Summary
The focus since the last update has been on implementing the workflows for text-to-image, image-to-image and image-to-video capabilities in the ai-video
branch of go-livepeer and in the ai-worker repo.
Highlights include:
- Implemented the workflow for these capabilities for a single B + multiple Os along with support for advertising supported models during capability discovery which is demoed here.
- Released an initial benchmarking script for AI video subnet jobs.
Updates
Advertising Supported Models w/ Capability Constraints
The current architecture allows an O to advertise text-to-image, image-to-image, image-to-video as new capabilities. Given a request from a B that requires a capability, O will execute a job with the capability - if a request requires the image-to-video capability then O will execute an image-to-video job with its image-to-video capability.

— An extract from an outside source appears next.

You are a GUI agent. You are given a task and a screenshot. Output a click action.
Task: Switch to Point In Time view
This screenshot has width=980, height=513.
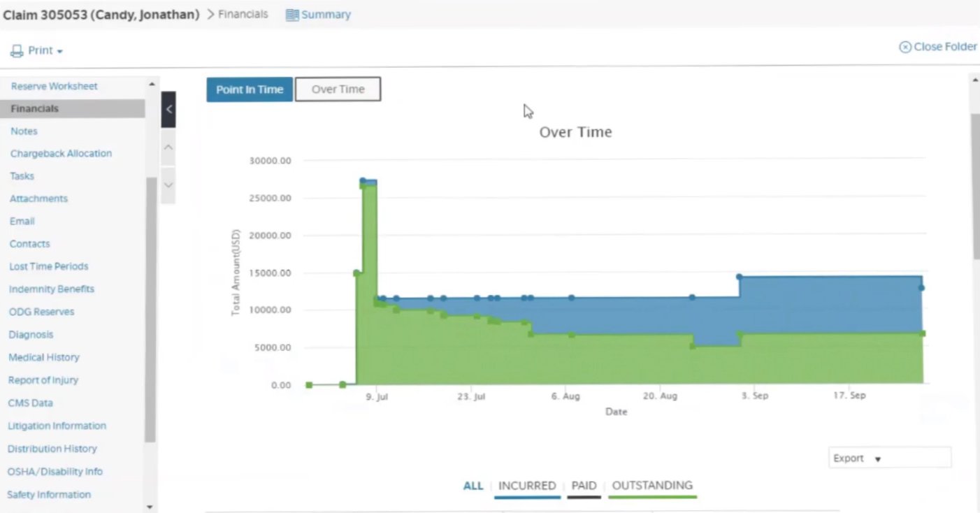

These generative AI capabilities can be used with a variety of diffusion models. Initially, these models will be identified using their model ID on HuggingFace. The O needs to have the weights for the model available in storage so that the weights can be loaded into GPU VRAM before inference with the model can be executed. An O can decide which models that it wants to support for which capabilities using a JSON file that looks like this:
{
{
"pipeline": "text-to-image",
"model_id": "stabilityai/sdxl-turbo",
"warm": true
},
{
"pipeline": "image-to-video",
"model_id": "stabilityai/stable-video-diffusion-img2vid-xt"
},
{
"pipeline": "image-to-video",
"model_id": "stabilityai/stable-video-diffusion-img2vid-xt-1-1"
}
]
An O will advertise a capability along with a list of supported model IDs as a capability constraint. These constraints describe the supported configurations for a particular capability. In addition, to advertising supported model IDs in capability constraints, O also can advertise whether it has a model “warm” in GPU VRAM which would lead to a faster execution of the first request for that capability.
External and Managed Containers
In the current architecture, O uses containers to execute inference code for a text-to-image, image-to-image or image-to-video capability.
In the latest code, an O can be configured to use external or managed containers.
- O will start/stop managed containers using a Docker based system.
- O can use external containers by configuring a URL for a capability + model if the container is hosted/managed outside of the node. The container might be managed by a service like Modal or the operator might write their own custom logic to manage the lifecycle of containers based on request activity and their own devops stack (i.e. k8s). The latter is a theoretical possibility, but there is minimal support for it right now - however, if this is interesting to you please follow up!
Timeline
The main goal of the next 2 weeks is to implement a basic pricing framework and payment workflow for the new capabilities. And after that the intent is to start preparing for testing and iteration with the community!